— Start of Provided records —

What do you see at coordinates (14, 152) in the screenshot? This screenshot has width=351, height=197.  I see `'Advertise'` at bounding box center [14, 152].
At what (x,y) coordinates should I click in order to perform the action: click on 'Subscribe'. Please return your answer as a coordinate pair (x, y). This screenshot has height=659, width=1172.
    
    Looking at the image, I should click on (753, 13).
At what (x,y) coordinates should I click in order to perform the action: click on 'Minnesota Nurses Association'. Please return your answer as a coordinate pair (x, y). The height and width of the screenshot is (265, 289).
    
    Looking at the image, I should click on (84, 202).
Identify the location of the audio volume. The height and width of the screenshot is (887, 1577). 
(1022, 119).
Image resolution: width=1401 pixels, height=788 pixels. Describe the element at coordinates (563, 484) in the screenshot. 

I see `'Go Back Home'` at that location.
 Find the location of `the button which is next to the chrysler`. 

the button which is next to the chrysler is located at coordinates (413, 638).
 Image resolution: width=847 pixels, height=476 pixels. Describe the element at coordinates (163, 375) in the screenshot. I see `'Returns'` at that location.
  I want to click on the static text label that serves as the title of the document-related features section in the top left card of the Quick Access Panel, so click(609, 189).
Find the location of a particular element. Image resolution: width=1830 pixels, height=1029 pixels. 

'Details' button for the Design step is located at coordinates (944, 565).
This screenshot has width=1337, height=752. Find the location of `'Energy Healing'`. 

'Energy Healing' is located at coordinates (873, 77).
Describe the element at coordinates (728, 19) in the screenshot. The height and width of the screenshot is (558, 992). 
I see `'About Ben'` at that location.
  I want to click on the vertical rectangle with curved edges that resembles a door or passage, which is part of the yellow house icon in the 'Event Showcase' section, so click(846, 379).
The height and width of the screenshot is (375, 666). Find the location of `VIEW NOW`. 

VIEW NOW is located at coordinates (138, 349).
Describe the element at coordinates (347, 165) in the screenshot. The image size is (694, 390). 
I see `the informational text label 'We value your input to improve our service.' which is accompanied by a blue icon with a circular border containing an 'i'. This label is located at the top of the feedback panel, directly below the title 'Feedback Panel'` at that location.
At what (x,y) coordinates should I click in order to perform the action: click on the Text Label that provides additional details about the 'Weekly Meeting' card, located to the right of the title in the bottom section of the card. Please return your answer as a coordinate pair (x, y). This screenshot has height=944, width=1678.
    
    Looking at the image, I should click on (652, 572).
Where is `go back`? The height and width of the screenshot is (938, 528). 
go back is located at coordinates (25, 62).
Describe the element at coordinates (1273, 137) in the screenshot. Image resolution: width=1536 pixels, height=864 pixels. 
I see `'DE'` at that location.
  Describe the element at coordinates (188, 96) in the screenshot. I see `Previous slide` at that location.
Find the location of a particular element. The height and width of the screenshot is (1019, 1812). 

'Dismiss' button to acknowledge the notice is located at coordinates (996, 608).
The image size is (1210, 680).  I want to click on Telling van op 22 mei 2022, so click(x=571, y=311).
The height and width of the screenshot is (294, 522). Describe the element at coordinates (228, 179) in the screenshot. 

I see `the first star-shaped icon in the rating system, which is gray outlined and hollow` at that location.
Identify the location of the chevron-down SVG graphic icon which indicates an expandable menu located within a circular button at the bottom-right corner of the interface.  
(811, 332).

— End of Provided records —

Aim
Output the data above as a numbered list, leaving out any blank lines.

Response below
1. What do you see at coordinates (14, 152) in the screenshot? This screenshot has width=351, height=197.  I see `'Advertise'` at bounding box center [14, 152].
2. At what (x,y) coordinates should I click in order to perform the action: click on 'Subscribe'. Please return your answer as a coordinate pair (x, y). This screenshot has height=659, width=1172.
3.     Looking at the image, I should click on (753, 13).
4. At what (x,y) coordinates should I click in order to perform the action: click on 'Minnesota Nurses Association'. Please return your answer as a coordinate pair (x, y). The height and width of the screenshot is (265, 289).
5.     Looking at the image, I should click on (84, 202).
6. Identify the location of the audio volume. The height and width of the screenshot is (887, 1577). 
7. (1022, 119).
8. Image resolution: width=1401 pixels, height=788 pixels. Describe the element at coordinates (563, 484) in the screenshot. 
9. I see `'Go Back Home'` at that location.
10.  Find the location of `the button which is next to the chrysler`. 
11. the button which is next to the chrysler is located at coordinates (413, 638).
12.  Image resolution: width=847 pixels, height=476 pixels. Describe the element at coordinates (163, 375) in the screenshot. I see `'Returns'` at that location.
13.   I want to click on the static text label that serves as the title of the document-related features section in the top left card of the Quick Access Panel, so click(609, 189).
14. Find the location of a particular element. Image resolution: width=1830 pixels, height=1029 pixels. 
15. 'Details' button for the Design step is located at coordinates (944, 565).
16. This screenshot has width=1337, height=752. Find the location of `'Energy Healing'`. 
17. 'Energy Healing' is located at coordinates (873, 77).
18. Describe the element at coordinates (728, 19) in the screenshot. The height and width of the screenshot is (558, 992). 
19. I see `'About Ben'` at that location.
20.   I want to click on the vertical rectangle with curved edges that resembles a door or passage, which is part of the yellow house icon in the 'Event Showcase' section, so click(846, 379).
21. The height and width of the screenshot is (375, 666). Find the location of `VIEW NOW`. 
22. VIEW NOW is located at coordinates (138, 349).
23. Describe the element at coordinates (347, 165) in the screenshot. The image size is (694, 390). 
24. I see `the informational text label 'We value your input to improve our service.' which is accompanied by a blue icon with a circular border containing an 'i'. This label is located at the top of the feedback panel, directly below the title 'Feedback Panel'` at that location.
25. At what (x,y) coordinates should I click in order to perform the action: click on the Text Label that provides additional details about the 'Weekly Meeting' card, located to the right of the title in the bottom section of the card. Please return your answer as a coordinate pair (x, y). This screenshot has height=944, width=1678.
26.     Looking at the image, I should click on (652, 572).
27. Where is `go back`? The height and width of the screenshot is (938, 528). 
28. go back is located at coordinates (25, 62).
29. Describe the element at coordinates (1273, 137) in the screenshot. Image resolution: width=1536 pixels, height=864 pixels. 
30. I see `'DE'` at that location.
31.   Describe the element at coordinates (188, 96) in the screenshot. I see `Previous slide` at that location.
32. Find the location of a particular element. The height and width of the screenshot is (1019, 1812). 
33. 'Dismiss' button to acknowledge the notice is located at coordinates (996, 608).
34. The image size is (1210, 680).  I want to click on Telling van op 22 mei 2022, so click(x=571, y=311).
35. The height and width of the screenshot is (294, 522). Describe the element at coordinates (228, 179) in the screenshot. 
36. I see `the first star-shaped icon in the rating system, which is gray outlined and hollow` at that location.
37. Identify the location of the chevron-down SVG graphic icon which indicates an expandable menu located within a circular button at the bottom-right corner of the interface.  
38. (811, 332).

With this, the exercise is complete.